The Social Robot Team: Building Coherent Personalities for Multi-Robot Interaction

Author: Denis Avetisyan

Researchers are exploring how to imbue teams of robots with consistent personalities and long-term memory to foster more natural and engaging interactions with humans.

The M2HRI framework proposes an agent architecture-comprising perception, memory, personality, planning, and action modules-to facilitate nuanced human-agent interactions, leveraging centralized coordination to manage turn-taking and refine response selection as a means of anticipating inevitable systemic failures inherent in complex coordination.

This review details an LLM-driven multi-agent framework for personalized human-robot interaction, emphasizing the importance of coordinated behavior and consistent robot identities.

While multi-robot systems promise enhanced utility in social environments, existing approaches often overlook the impact of individual robot identity on user perception and coordination. To address this, we present ‘M2HRI: An LLM-Driven Multimodal Multi-Agent Framework for Personalized Human-Robot Interaction’, a novel framework leveraging large language models to imbue each robot with distinct personality and long-term memory, guided by a centralized coordination mechanism. Our user study ([latex]n=105[/latex]) demonstrates that LLM-driven personality and memory significantly improve interaction quality and personalization, while coordinated behavior reduces redundancy. How can we further refine these principles to create truly adaptive and engaging multi-agent human-robot interactions in complex, real-world scenarios?

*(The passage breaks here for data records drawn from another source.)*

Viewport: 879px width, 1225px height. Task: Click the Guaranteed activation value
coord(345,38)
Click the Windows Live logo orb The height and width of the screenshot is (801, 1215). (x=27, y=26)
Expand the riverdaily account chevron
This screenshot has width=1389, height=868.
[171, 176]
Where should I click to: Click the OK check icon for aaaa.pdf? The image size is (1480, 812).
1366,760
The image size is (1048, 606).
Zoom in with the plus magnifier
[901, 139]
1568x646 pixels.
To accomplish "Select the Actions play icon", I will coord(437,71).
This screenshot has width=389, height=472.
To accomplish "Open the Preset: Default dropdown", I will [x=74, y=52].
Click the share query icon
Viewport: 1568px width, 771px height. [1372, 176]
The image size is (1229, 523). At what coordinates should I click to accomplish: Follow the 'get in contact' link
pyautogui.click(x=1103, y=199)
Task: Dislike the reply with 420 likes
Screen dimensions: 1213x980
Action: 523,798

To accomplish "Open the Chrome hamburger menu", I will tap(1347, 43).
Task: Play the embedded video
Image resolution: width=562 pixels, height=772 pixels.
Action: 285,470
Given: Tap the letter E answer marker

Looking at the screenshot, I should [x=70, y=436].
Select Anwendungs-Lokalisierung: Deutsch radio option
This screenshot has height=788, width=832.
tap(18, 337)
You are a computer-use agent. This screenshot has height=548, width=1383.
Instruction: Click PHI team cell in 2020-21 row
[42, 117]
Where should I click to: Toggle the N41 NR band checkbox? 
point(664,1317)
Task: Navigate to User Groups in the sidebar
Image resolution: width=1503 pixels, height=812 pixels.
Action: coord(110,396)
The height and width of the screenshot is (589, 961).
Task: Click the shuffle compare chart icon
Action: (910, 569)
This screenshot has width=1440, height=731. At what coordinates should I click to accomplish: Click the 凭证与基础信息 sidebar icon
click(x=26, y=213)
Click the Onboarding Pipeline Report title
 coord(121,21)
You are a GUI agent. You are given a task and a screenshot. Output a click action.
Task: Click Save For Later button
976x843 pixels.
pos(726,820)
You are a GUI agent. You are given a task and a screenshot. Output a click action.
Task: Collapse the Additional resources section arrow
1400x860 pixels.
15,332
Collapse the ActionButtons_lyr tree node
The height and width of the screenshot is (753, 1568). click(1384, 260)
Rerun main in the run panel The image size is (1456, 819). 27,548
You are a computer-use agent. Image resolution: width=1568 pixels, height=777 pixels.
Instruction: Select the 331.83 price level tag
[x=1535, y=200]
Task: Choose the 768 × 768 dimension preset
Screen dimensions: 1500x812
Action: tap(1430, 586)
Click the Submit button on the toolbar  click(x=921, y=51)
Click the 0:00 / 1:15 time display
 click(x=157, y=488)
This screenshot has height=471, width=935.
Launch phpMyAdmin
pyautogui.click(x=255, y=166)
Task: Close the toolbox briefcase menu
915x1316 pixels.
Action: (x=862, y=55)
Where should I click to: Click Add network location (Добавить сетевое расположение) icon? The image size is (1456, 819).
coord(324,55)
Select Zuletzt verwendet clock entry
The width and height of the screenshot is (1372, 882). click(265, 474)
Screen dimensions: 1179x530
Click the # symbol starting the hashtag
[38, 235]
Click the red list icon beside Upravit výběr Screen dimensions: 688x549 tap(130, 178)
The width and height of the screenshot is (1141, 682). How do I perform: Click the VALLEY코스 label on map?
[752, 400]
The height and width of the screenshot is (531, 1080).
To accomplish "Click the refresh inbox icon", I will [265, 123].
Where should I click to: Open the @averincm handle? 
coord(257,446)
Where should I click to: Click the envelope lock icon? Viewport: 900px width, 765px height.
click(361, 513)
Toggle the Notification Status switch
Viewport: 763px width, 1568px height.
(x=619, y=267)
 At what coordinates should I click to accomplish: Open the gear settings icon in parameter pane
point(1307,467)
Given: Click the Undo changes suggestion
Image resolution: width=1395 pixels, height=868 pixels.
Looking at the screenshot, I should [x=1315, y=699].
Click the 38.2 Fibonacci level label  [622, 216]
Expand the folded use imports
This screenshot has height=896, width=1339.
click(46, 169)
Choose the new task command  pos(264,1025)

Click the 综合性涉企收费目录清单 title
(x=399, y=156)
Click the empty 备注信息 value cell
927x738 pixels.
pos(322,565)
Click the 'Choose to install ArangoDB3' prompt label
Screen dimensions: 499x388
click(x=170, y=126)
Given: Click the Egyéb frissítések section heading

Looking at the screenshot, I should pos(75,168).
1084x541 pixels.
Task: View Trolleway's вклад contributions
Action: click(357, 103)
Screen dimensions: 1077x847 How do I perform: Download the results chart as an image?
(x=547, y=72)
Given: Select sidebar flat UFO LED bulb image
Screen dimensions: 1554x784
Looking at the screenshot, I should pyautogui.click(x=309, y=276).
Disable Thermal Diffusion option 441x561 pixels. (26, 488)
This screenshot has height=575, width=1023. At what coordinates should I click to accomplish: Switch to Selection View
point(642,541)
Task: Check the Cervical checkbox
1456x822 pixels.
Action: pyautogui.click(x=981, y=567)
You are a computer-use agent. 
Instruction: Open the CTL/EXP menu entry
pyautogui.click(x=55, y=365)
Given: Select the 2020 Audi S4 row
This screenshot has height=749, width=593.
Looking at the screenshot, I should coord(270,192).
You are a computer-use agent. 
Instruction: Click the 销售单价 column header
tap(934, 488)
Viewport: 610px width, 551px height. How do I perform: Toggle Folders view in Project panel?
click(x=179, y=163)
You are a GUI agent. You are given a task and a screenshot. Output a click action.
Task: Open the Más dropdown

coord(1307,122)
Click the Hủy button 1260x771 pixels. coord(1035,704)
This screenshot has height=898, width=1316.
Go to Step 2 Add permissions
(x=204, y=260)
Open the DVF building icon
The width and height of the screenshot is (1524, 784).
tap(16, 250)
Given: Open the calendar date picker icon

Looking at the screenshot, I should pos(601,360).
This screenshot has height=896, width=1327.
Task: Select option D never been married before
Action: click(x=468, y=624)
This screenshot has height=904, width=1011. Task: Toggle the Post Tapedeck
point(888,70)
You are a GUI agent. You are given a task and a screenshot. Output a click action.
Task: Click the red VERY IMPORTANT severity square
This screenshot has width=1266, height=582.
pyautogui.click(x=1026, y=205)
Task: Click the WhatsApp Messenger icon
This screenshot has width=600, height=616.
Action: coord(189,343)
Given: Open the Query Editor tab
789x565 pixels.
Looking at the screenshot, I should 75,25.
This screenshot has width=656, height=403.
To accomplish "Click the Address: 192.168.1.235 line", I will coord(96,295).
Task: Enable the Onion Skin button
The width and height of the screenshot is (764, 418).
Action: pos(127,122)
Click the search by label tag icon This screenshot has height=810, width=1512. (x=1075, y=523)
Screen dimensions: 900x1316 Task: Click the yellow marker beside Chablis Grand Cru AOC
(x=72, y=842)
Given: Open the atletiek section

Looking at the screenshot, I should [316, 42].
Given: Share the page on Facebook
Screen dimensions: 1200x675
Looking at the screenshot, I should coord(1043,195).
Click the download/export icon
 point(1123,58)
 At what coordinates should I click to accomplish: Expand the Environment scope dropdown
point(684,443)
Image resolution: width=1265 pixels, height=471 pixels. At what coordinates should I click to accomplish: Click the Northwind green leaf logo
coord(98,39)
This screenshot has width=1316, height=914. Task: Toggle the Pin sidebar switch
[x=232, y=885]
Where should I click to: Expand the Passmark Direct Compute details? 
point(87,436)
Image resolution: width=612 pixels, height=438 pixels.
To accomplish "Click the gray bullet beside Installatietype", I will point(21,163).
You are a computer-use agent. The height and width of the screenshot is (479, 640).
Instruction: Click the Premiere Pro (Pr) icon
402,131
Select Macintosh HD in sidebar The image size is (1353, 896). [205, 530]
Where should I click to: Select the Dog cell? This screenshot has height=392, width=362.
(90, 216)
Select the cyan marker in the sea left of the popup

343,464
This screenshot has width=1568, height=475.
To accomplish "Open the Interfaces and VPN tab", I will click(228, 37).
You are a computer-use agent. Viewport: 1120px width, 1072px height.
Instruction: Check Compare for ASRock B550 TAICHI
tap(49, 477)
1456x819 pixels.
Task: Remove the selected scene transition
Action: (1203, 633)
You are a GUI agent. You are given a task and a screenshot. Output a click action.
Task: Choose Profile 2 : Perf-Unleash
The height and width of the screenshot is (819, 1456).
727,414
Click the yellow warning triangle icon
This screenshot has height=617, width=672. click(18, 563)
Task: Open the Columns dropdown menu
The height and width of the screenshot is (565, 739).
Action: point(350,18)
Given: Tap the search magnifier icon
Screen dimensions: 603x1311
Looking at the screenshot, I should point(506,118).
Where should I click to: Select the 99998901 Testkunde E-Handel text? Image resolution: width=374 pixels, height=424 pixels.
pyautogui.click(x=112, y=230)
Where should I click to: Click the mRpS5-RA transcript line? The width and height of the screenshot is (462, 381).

The Illusion of Understanding: Why Robots Still Feel Alien

Human-robot interaction frequently suffers from a perceived awkwardness stemming from an agent’s incomplete grasp of the situation at hand. Robots often struggle to interpret subtle cues – a fleeting glance, an unfinished sentence, or the broader environmental context – which humans effortlessly utilize to navigate social interactions. This limitation leads to responses that, while technically correct, can feel tonally inappropriate or simply miss the mark. Current systems typically focus on direct command execution, rather than inferring intent or anticipating needs, resulting in interactions that lack the fluidity and responsiveness characteristic of human-to-human communication. Consequently, even functionally capable robots can appear clumsy or insensitive, hindering the development of genuine collaboration and trust.

As human-robot interaction expands beyond single agents, a significant challenge emerges in orchestrating cohesive and understandable multi-agent systems. Coordinating the behaviors of multiple robots – or a blend of robots and humans – demands more than simply task allocation; it requires anticipating the actions of others, resolving potential conflicts, and presenting a unified, predictable front to human collaborators. The complexity escalates rapidly with each additional agent, introducing combinatorial challenges in communication, planning, and execution. Maintaining coherent interactions hinges on developing methods for shared situational awareness and the ability to dynamically adapt to unforeseen circumstances, preventing the system from appearing chaotic or unresponsive. Successfully navigating this scaling problem is crucial for deploying robotic teams in real-world scenarios, from collaborative manufacturing to complex search and rescue operations.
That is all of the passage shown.